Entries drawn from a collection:
[Start of section]

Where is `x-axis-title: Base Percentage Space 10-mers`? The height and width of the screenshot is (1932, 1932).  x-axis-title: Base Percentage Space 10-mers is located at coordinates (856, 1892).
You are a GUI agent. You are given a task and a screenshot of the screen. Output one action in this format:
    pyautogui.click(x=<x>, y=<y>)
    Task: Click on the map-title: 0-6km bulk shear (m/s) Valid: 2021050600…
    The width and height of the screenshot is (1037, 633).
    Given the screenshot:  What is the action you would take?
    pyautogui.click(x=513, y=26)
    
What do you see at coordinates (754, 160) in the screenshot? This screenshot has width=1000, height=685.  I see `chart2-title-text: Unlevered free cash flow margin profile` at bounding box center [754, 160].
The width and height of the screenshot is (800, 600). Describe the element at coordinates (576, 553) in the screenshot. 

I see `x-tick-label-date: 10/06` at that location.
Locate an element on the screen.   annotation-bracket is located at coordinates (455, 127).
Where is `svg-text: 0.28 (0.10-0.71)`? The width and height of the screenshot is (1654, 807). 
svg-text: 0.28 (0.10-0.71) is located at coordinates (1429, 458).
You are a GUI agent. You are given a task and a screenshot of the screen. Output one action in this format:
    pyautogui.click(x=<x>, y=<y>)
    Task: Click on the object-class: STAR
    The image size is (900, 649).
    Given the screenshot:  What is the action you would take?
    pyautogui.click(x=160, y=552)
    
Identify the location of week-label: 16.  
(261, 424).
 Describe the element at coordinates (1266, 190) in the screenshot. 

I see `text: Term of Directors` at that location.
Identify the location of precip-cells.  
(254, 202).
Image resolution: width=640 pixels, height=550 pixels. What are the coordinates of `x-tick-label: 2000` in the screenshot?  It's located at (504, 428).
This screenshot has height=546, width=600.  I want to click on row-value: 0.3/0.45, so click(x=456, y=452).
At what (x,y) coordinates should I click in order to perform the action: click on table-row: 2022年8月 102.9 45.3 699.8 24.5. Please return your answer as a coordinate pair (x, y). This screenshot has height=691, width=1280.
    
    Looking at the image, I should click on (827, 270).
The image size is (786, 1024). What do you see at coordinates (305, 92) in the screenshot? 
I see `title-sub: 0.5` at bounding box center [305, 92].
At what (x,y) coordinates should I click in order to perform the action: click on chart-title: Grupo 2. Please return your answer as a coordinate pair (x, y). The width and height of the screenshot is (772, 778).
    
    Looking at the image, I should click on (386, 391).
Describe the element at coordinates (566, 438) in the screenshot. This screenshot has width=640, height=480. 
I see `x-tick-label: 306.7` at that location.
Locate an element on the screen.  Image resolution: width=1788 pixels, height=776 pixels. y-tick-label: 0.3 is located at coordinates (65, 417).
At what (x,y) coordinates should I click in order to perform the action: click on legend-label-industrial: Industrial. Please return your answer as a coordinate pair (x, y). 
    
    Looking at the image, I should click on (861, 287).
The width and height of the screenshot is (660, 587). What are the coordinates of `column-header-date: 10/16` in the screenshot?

[End of section]

Echo the lines of the listing from the one containing "Describe the element at coordinates (1266, 190)" through the one containing "(254, 202).", reproducing each line verbatim.

- _Answer to this exercise_:
 Describe the element at coordinates (1266, 190) in the screenshot. 

I see `text: Term of Directors` at that location.
Identify the location of precip-cells.  
(254, 202).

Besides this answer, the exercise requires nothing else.